*Data supplied*

━━━━━━━━

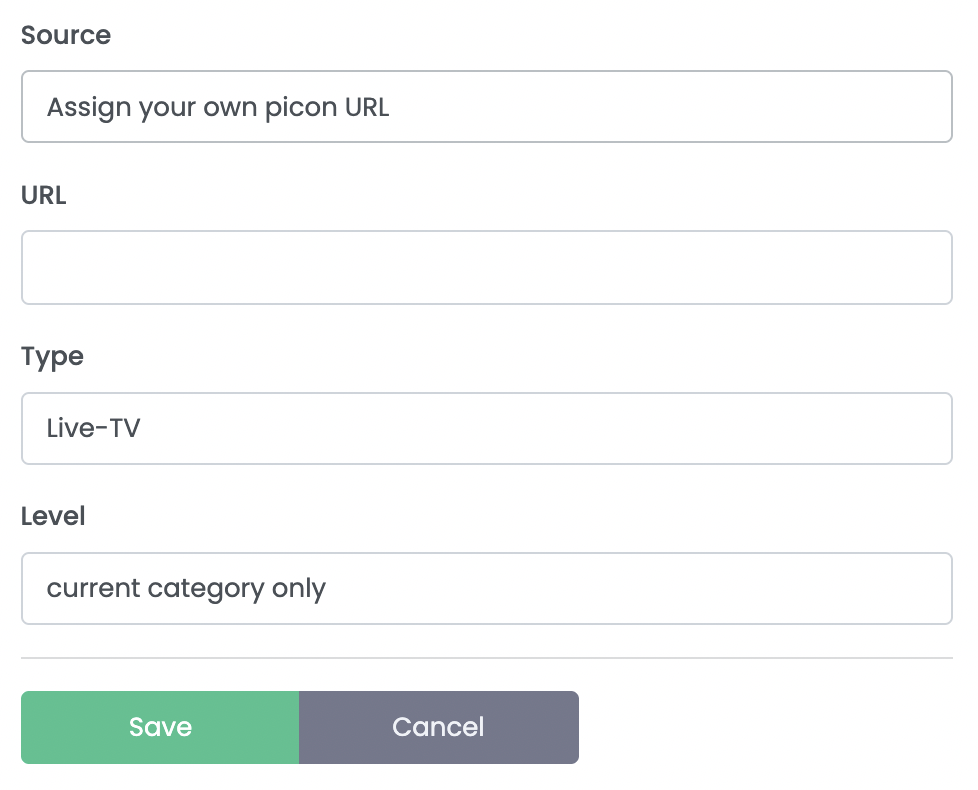Click the Type field label
This screenshot has width=978, height=790.
click(x=52, y=357)
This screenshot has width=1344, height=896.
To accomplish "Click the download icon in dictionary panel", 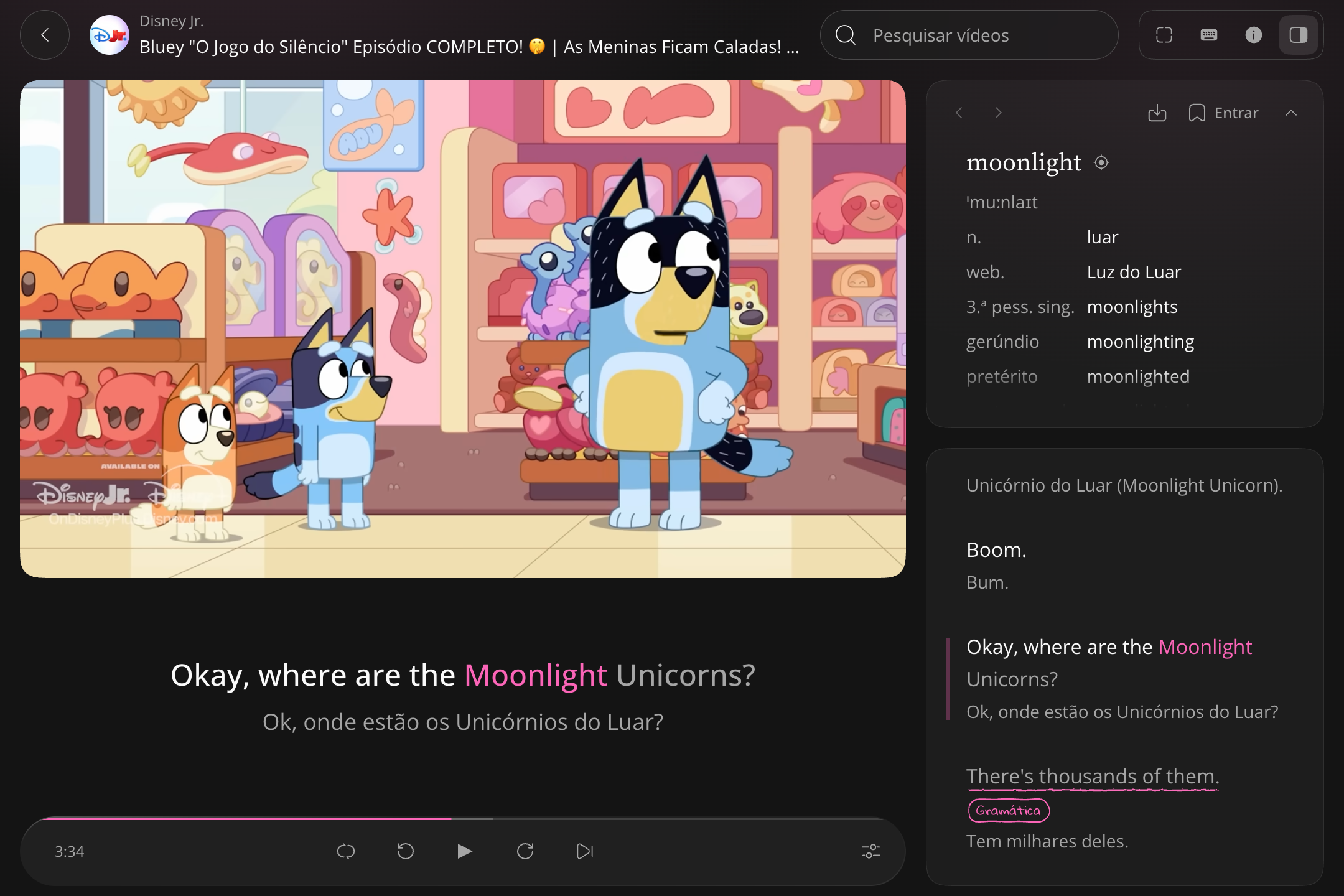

━━━━━━━━

*Work required*
Nothing but the lines from the one that contains "This screenshot has width=1344, height=896." through the end of the material above is to be reproduced, exactly and without pictures.

*Answer box*
This screenshot has width=1344, height=896.
To accomplish "Click the download icon in dictionary panel", 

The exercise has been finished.